WHAT YOU NEED TO DO:
1 > Answer these questions from the text on degeneration theory:
(a) Which two evolutionary biologists supported applying the theory to the social sciences?
(b) In what year was Bénédict Morel's Treatise on Degeneration published?
(c) Which composer received de Gobineau's work well in German translation?
2 > Rewrite everything from "The meaning of" down to "decline and collapse." in the text on degeneration theory, replacing "pessimism" with "unease".
3 > Please continue the text on degeneration theory from where it stops.

TEXT BLOCK:
The meaning of degeneration was poorly defined, but can be described as an organism's change from a more complex to a simpler, less differentiated form, and in this respect it is associated with 19th century conceptions of biological devolution. Although rejected by Charles Darwin, the theory's application to the social sciences was supported by some evolutionary biologists, most notably Ernst Haeckel and Ray Lankester. As the 19th century wore on, the increasing emphasis on degeneration reflected an anxious pessimism about the resilience of Western civilization and its possible decline and collapse.
The first related to the extreme demographic upheavals, including urbanization, in the early years of the 19th century. The disturbing experience of social change and urban crowds, largely unknown in the agrarian 18th century, was recorded in the novels of Charles Dickens and by early writers on social psychology, including Gustav Le Bon and Georg Simmel. Victorian social scientists including Edwin Chadwick, Henry Mayhew and Charles Booth voiced realistic concerns about the decline of public health in the urban life of the British working class. The everyday experience of contact with the working classes gave rise to a kind of horrified fascination with their perceived reproductive energies, which appeared to threaten middle-class culture.
Secondly, the proto-evolutionary biology and transformatist speculations of Jean-Baptiste Lamarck and other natural historians—taken together with the Baron von Cuvier's theory of extinctions—played an important role in establishing a sense of the unsettled nature of human society. The polygenic theories of racial origins, influenced by Robert Knox in his The Races of Men (1850), were firmly rejected by Charles Darwin who, along with James Cowles Prichard, generally supported a single African origin for the entire human species.
Finally, the growth of historical scholarship in the 18th century, exemplified by Edward Gibbon's The History of the Decline and Fall of The Roman Empire (1776–1789), excited a renewed interest in the narratives of historical decline.
Degeneration theory achieved a detailed articulation in Bénédict Morel's Treatise on Degeneration (1857), a complicated work of clinical commentary from an asylum in Normandy which, in the popular imagination at least, coalesced with de Gobineau's Essay on The Inequality of the Human Races (1855). Arthur de Gobineau was a failed author of historical novels whose wife was widely rumored to be a Créole from Martinique, but he nevertheless argued that the course of history and of civilization was largely determined by ethnic factors, and that interracial marriage ("miscegenation") resulted in social chaos. His work was well received in German translation—not least by the composer Richard Wagner—and the leading German psychiatrist Emil Kraepelin later wrote extensively on the dangers posed by degeneration to the German people. Morel's concept of "hereditary degeneracy" was later amplified by Cesare Lombroso in his work on criminal anthropology and the notion of "atavistic retrogression."

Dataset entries
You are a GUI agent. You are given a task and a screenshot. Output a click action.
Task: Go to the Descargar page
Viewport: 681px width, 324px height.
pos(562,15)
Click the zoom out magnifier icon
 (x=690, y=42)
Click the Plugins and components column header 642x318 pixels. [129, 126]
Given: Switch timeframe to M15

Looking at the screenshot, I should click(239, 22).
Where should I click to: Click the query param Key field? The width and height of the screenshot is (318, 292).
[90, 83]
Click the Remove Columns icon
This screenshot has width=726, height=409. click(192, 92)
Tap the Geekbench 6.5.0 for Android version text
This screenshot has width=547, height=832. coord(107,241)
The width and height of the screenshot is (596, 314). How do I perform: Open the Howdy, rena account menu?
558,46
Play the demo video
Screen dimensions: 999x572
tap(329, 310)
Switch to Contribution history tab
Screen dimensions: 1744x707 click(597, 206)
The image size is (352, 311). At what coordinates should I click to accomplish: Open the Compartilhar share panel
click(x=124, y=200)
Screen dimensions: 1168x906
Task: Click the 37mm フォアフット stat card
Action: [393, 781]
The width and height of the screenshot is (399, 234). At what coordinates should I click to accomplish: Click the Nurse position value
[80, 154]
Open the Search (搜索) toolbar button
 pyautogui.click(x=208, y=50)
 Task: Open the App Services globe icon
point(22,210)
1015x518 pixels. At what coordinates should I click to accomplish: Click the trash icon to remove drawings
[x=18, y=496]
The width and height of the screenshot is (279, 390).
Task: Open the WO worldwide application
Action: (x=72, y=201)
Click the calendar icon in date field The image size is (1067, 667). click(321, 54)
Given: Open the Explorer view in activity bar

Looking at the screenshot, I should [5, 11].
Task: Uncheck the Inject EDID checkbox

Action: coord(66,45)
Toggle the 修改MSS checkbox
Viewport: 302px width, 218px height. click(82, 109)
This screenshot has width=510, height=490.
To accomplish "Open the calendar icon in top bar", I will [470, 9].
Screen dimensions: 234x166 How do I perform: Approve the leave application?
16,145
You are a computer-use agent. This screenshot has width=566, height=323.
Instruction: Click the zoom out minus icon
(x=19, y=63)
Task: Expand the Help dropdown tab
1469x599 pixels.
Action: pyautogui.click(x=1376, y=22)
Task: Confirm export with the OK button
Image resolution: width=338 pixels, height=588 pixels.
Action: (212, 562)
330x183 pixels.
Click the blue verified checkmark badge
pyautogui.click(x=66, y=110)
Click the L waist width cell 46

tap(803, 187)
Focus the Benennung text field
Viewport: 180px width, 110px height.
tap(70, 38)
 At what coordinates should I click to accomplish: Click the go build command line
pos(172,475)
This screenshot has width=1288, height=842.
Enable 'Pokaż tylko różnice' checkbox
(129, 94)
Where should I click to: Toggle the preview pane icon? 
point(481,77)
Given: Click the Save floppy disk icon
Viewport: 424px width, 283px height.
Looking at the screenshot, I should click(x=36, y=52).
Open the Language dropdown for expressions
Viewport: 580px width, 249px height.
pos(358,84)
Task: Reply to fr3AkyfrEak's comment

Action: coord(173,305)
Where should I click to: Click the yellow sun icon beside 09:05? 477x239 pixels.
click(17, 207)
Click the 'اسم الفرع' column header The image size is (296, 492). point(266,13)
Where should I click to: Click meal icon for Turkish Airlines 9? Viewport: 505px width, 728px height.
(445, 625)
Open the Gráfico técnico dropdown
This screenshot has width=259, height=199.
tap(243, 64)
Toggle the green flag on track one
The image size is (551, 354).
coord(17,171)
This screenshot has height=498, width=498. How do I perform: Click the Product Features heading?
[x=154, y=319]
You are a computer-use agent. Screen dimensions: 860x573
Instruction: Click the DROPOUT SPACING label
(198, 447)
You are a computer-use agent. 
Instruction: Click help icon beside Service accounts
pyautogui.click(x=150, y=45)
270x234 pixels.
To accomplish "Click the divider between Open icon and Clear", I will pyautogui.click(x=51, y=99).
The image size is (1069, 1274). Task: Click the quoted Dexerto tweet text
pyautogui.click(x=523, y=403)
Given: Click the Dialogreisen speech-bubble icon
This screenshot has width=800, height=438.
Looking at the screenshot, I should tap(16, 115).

ANSWERS BY ITEM:
1 >
(a) Ernst Haeckel and Ray Lankester
(b) 1857
(c) Richard Wagner

2 >
The meaning of degeneration was poorly defined, but can be described as an organism's change from a more complex to a simpler, less differentiated form, and in this respect it is associated with 19th century conceptions of biological devolution. Although rejected by Charles Darwin, the theory's application to the social sciences was supported by some evolutionary biologists, most notably Ernst Haeckel and Ray Lankester. As the 19th century wore on, the increasing emphasis on degeneration reflected an anxious unease about the resilience of Western civilization and its possible decline and collapse.

3 >
In England, degeneration received a scientific formulation from Ray Lankester in 1880, while the psychiatrist Henry Maudsley initially argued that degenerate family lines would die out of their own accord, but later became more pessimistic about the effects of degeneration on the British population. In the fin-de-siècle period, Max Nordau scored an unexpected success with his bestselling Degeneration (1892). Sigmund Freud met Nordau while studying in Paris and was notably unimpressed by him and hostile to the degeneration concept. Degeneration fell from popular and fashionable favor around the time of the First World War, although many of its preoccupations persisted in the writings of the eugenicists and social Darwinists. Oswald Spengler's The Decline of the West (1919) captured something of the degenerationist spirit in the aftermath of the war.
"The word degenerate, when applied to a people, means that the people no longer has the same intrinsic value as it had before, because it has no longer the same blood in its veins, continual adulterations having gradually affected the quality of that blood....in fact, the man of a decadent time, the degenerate man properly so-called, is a different being from the racial point of view, from the heroes of the great ages....I think I am right in concluding that the human race in all its branches has a secret repulsion from the crossing of blood...." Arthur de Gobineau (1855) Essay on the Inequality of the Human Races.
"When under any kind of noxious influence an organism becomes debilitated, its successors will not resemble the healthy, normal type of the species, with capacities for development, but will form a new sub-species, which, like all others, possesses the capacity of transmitting to its offspring, in a continuously increasing degree, its peculiarities, these being morbid deviations from the normal form - gaps in development, malformations and infirmities..." Bénédict Morel (1857) Treatise on Degeneration.
"...Any new set of conditions which render a species' food and safety very easily obtained, seems to lead to degeneration...." Ray Lankester (1880) Degeneration: A Chapter in Darwinism.
"The ego-maniac neither knows nor grasps the phenomenon of the universe. The effect of this is a want of interest and sympathy, and an incapacity to adapt himself....the absence of feeling, and the incapacity of adaptation, frequently accompanied by perversion of the instincts and impulses, make the ego-maniac an anti-social being. He is a moral lunatic, a criminal, a pessimist, an anarchist...." Max Nordau (1892) Degeneration, page 266.
"It has become the fashion to regard any symptom which is not obviously due to trauma or infection as a sign of degeneracy....this being so, it may well be asked whether an attribution of "degeneracy" is of any value, or adds anything to our knowledge..." Sigmund Freud (1905) Three Essays on the Theory of Sexuality.
Development of the Degeneration Concept
The earliest uses of the term degeneration are to be found in the writings of Blumenbach and Buffon at the end of the 18th century, when these early writers on natural history considered scientific approaches to the human species. With the taxonomic mind-set of natural historians, they drew attention to the different ethnic groupings of mankind, and raised general enquiries about their relationships, with the idea that racial groupings could be explained by environmental effects on a common ancestral stock. This pre-Darwinian belief in the heritability of acquired characteristics does not accord with modern genetics. An alternative view of the multiple origins of different racial groups, called "polygenic theories", was also rejected by Charles Darwin, who favored explanations in terms of differential geographic migrations from a single, probably African, population.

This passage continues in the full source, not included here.